Published on 2021-05-02 in tools, video

Lyrics in ogg/vorbis and mp3 files

My music library consists of mostly ogg/vorbis files, and I wanted to store the text that is sung directly in the files.

This is mostly uncharted territory - at least for .ogg files. It took three weeks of research to learn about the possibilities, solutions in other file formats and problems.

Lyrics formats

Lyrics can be synchronized or unsynchronized:

unsynchronized lyrics is just the song text as you see it in the booklet of a CD

It's plain text with newlines .
synchronized lyrics is the text plus timing information, which allows media players to show the exact line that is currently being sung.
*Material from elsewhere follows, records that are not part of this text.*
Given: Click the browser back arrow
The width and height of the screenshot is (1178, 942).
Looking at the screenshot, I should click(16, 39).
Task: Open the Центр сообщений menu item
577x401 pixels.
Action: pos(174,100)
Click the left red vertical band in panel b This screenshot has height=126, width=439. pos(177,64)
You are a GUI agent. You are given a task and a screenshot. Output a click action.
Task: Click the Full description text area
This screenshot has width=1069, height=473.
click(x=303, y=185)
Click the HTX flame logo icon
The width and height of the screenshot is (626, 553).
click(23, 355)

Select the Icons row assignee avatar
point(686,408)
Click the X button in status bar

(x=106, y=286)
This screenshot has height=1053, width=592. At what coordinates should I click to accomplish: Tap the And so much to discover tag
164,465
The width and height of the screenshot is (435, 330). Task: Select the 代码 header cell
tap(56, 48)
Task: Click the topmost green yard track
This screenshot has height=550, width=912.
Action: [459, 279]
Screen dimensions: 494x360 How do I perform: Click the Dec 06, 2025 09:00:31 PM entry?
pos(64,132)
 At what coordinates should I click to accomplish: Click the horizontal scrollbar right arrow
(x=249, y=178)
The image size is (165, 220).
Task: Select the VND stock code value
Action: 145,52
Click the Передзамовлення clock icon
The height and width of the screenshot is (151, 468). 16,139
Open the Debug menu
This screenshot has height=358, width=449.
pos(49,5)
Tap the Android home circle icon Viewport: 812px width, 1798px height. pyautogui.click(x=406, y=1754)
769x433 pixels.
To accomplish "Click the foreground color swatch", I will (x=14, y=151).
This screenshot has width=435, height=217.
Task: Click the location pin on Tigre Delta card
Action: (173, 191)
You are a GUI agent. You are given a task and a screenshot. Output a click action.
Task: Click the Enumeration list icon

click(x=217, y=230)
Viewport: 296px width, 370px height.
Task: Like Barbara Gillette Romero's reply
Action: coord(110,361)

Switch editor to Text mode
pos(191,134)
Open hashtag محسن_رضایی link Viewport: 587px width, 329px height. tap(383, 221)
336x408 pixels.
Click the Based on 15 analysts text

Karaoke depends on this.

In addition to the text lines, timing information is needed - be it for lines or even single words or syllables.

Standalone lyrics file formats

There is a huge number of different formats that allow you to store lyrics/subtitles in separate files.

LRC: Easy to read and easy to write text-only format: One line of text per lyrics line. Seems to be standard today for music.
srt: Very popular for movies. More verbose than LRC, but still plaintext.
MP3+G: Binary format used in Karaoke CDs. The karaoke text is ripped into .cdg files which must have the same name as the audio files.

MP3

Let's have a look at MP3 first because tool support is better and there is an official standard for both synchronized and unsynchronized lyrics.

"Official" is not really correct here; the MP3 standard does not define how to store meta data in a file:

The MP3 standards do not define tag formats for MP3 files, nor is there a standard container format that would support metadata and obviate the need for tags.

However, several de facto standards for tag formats exist. As of 2010, the most widespread are ID3v1 and ID3v2, and the more recently introduced APEv2.

Wikipedia: MP3 Metadata

Data storage

The ID3v2 standard has meta tags for both synced and unsynced lyrics:

USLT: Contains the encoding of the text, the language, a description and the actual song text. Multiple entries allowed, which means you can have lyrics in several language.
SYLT: Also contains encoding, language, the time stamp format (MPEG frames or milliseconds), type and time-stamped text in a defined format.

Tools to add lyrics

On Linux, there is kid3 and SYLTeditor (which did not install on Ubuntu 14.04).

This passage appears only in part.